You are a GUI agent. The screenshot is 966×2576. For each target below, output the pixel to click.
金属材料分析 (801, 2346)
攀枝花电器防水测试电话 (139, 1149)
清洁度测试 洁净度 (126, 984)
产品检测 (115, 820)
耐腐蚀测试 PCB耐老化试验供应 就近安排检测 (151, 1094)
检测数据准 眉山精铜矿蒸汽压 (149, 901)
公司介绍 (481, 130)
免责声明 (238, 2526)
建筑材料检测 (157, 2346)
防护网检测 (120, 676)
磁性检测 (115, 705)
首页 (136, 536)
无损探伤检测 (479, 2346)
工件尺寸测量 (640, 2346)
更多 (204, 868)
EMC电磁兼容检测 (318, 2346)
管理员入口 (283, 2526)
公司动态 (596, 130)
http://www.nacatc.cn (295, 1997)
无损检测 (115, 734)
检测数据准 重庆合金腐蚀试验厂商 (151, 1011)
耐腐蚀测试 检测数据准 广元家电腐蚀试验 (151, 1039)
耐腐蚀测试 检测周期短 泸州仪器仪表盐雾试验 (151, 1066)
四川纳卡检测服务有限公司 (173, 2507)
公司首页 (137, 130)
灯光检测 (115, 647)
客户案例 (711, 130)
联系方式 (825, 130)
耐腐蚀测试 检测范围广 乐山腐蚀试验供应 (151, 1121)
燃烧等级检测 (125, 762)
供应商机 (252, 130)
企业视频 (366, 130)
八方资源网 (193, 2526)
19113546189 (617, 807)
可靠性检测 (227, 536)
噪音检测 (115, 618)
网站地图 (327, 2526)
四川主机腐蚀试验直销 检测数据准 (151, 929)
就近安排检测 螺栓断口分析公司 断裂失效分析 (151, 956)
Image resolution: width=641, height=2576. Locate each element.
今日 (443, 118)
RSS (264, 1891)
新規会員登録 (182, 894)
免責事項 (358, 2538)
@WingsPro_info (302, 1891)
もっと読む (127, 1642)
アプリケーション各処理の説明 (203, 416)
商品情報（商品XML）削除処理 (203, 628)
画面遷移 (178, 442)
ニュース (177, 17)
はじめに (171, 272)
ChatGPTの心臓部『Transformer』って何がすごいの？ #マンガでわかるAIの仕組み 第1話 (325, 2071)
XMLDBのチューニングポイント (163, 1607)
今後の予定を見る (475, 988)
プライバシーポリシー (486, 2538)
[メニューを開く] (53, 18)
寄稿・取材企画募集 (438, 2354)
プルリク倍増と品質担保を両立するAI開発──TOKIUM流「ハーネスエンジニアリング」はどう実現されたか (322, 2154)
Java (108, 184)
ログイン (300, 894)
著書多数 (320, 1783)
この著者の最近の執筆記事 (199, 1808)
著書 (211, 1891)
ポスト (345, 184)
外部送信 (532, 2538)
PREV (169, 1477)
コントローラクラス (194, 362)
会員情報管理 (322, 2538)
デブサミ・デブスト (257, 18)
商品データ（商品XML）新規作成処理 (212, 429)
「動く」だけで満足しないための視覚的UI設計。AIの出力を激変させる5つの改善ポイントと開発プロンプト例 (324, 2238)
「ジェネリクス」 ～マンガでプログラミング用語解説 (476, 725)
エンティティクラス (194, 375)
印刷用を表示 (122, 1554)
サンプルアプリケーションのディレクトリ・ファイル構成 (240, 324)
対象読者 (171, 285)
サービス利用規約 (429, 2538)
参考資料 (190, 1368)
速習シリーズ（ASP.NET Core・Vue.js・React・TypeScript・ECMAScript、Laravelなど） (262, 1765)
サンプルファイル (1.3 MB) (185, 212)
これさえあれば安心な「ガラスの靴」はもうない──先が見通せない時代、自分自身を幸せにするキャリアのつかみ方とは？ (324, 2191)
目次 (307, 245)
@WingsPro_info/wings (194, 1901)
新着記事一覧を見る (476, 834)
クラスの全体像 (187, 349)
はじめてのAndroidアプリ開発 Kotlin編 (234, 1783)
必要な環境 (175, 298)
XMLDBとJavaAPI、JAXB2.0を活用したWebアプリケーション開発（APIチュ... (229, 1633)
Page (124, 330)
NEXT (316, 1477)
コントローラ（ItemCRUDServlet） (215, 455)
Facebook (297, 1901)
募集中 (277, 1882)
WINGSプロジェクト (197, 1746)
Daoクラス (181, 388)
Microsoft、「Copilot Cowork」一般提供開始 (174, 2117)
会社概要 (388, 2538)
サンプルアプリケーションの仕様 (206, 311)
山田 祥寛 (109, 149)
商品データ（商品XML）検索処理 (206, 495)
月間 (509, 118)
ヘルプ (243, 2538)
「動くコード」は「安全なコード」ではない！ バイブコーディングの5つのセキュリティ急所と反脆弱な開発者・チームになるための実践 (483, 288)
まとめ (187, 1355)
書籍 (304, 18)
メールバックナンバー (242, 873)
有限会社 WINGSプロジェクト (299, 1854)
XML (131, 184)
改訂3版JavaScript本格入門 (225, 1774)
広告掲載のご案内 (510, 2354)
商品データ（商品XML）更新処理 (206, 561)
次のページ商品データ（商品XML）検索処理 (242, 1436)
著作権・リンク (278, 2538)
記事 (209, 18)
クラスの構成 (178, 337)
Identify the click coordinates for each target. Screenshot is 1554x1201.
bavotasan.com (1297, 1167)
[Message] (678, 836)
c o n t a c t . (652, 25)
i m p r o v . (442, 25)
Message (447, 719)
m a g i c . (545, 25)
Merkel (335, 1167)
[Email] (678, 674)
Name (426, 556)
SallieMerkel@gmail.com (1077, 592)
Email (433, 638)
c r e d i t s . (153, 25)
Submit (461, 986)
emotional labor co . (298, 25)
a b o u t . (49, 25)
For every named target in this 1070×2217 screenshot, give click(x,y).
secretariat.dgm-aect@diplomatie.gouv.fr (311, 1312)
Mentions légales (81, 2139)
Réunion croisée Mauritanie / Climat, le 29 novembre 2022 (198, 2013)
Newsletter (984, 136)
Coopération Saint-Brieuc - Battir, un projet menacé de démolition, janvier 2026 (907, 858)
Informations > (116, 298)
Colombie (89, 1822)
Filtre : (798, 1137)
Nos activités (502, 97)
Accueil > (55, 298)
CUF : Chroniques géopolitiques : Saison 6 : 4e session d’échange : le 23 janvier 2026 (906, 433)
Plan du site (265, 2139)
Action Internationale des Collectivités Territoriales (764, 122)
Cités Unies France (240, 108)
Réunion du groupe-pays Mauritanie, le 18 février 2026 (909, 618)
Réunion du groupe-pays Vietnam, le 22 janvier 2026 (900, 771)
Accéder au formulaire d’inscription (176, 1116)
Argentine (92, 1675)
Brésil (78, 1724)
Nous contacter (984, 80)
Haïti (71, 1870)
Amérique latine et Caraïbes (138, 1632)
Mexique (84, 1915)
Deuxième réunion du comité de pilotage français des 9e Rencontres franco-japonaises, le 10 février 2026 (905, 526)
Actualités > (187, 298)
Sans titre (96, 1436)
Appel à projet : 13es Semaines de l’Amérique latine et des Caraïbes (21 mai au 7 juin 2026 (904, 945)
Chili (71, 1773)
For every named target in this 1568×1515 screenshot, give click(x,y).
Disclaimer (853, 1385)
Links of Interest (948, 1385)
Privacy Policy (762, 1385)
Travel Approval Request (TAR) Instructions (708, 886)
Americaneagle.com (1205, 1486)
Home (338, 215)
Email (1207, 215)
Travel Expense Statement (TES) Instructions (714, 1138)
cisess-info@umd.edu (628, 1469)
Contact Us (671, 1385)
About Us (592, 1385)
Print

• • •

▸ What you have to do:
Rewrite the part of the material that opens with the line containing "无损探伤检测 (479, 2346)" and closes with the line containing "就近安排检测 螺栓断口分析公司 断裂失效分析 (151, 956)", changing "耐腐蚀测试" to "耐腐蚀试验" and leaving everything else as it is.

▸ Written response:
无损探伤检测 (479, 2346)
工件尺寸测量 (640, 2346)
更多 (204, 868)
EMC电磁兼容检测 (318, 2346)
管理员入口 (283, 2526)
公司动态 (596, 130)
http://www.nacatc.cn (295, 1997)
无损检测 (115, 734)
检测数据准 重庆合金腐蚀试验厂商 (151, 1011)
耐腐蚀试验 检测数据准 广元家电腐蚀试验 (151, 1039)
耐腐蚀试验 检测周期短 泸州仪器仪表盐雾试验 (151, 1066)
四川纳卡检测服务有限公司 (173, 2507)
公司首页 (137, 130)
灯光检测 (115, 647)
客户案例 (711, 130)
联系方式 (825, 130)
耐腐蚀试验 检测范围广 乐山腐蚀试验供应 (151, 1121)
燃烧等级检测 (125, 762)
供应商机 (252, 130)
企业视频 (366, 130)
八方资源网 (193, 2526)
19113546189 (617, 807)
可靠性检测 (227, 536)
噪音检测 (115, 618)
网站地图 (327, 2526)
四川主机腐蚀试验直销 检测数据准 (151, 929)
就近安排检测 螺栓断口分析公司 断裂失效分析 (151, 956)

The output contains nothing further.